Acclaimed account of the largest war crimes trials in history.

In 1945, inside a makeshift courtroom on the grounds of former concentration camp Dachau, a young lawyer from Alabama led the prosecution against more than 1,300 Nazis accused of history’s most atrocious crimes. William Denson had no background in war crimes. Mass murder had no precedent in a military courtroom. For three years, the idealistic Denson pursued due process verdicts in grueling trials that nearly cost him his life. Among the accused: Dr. Klaus Schilling, responsible for hundreds of deaths in his “research” for a cure for malaria; Edwin Katzen-Ellenbogen, a Harvard psychologist turned Gestapo informant; and Ilse Koch, “the Bitch of Buchenwald,” whose penchant for tattooed skins and human-bone lamps made headlines worldwide.

Author Joshua M. Greene received exclusive access to Denson’s personal archives, including trial transcripts, newspaper clippings, and a trove of photographs and letters. Greene has reconstructed the Dachau trials with the immediacy and excitement of a legal thriller. Justice at Dachau resurrects a forgotten American hero and shines a light unprecedented trials that have had an impact on criminal proceedings in today’s news.


Douglas Brinkley

Presidential Historian for CNN

"Brilliantly written and fastidiously researched, Joshua M. Greene’s narrative builds chapter by chapter in dramatic Hollywood-like fashion. Each war criminal Denson convicts brings a cheer to the heart. This is historical storytelling at its finest."

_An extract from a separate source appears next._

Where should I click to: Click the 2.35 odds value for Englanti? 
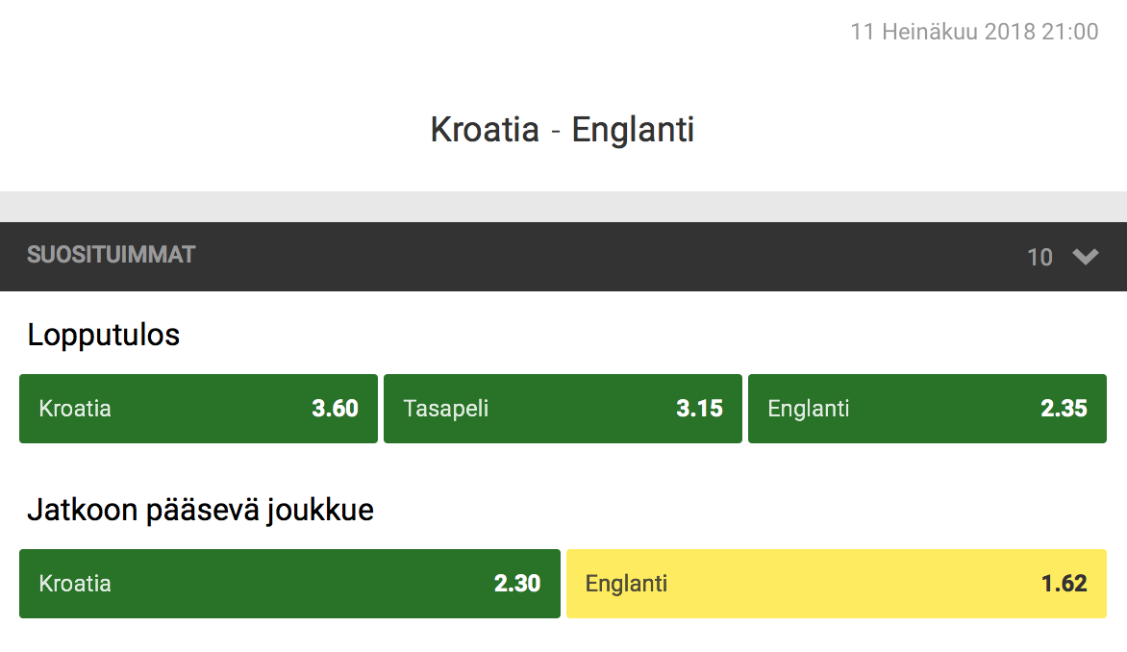click(1064, 409)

"Justice at Dachau is a mesmerizing account of one of history’s most infamous periods. Joshua Greene takes the reader back in time by weaving together a riveting narrative on the trial and its central figure Judge William Denson, a true hero and humanitarian. This book is destined to be a classic in Holocaust histories."

Patrick O’Donnell

author: Beyond Valor and Into the Rising Sun

"Greene, who produced and directed the award-winning documentary Witness: Voices of the Holocaust, does a masterful job of gathering the reams of documents and piles of evidence and forming them into a cohesive and gripping story. His writing is simple but effective, without histrionics yet demanding attention. Denson died in 1998; this is a fitting and much-needed tribute to his work."

Publishers Weekly


"A cogent, well-written contribution to legal and military history, and fitting tribute to a principled man."

Kirkus Reviews


"This was a brilliant book, so powerful and well written."

Donna Maguire

Amazon Reviewer

"As a fanatical student of WW2 and particularly the Holocaust I have always been astounded by the fact that so few perpetrators of the most heinous crimes committed in the war...were never sentenced to death. "Justice at Dachau" goes a long way in answering those pressing questions."

Dudley Ristow

Amazon Reviewer

"Powerful, haunting, disheartening, important, hopeful, all of those words fit this book. It’s a powerful picture of the difference Denson’s persistent drive to obtain justice made."


Amazon Reviewer
Meet the Author

Book a presentation

The Justice at Dachau presentation has been presented over 100 times at legal education conferences, synagogues, book clubs, universities, and community centers. 

What's Inside

Denson’s First Visit to Dachau

Denson drove to JAG rear headquarters in Munich—known affectionately as “Lucky Rear”—where the Dachau trials were being prepared. He arrived at the Munich inn that would be his new home, unpacked quickly, and set out in his jeep for Dachau. Munich had been heavily bombed in the final weeks of war, and roads were strewn with rubble from toppled buildings. He drove out of the ruined city and into fields and hills in the bloom of summer. Six miles west he crossed a stone bridge, traversed a long road flanked by poplars and a row of look-alike houses, and drove through the gates of the camp.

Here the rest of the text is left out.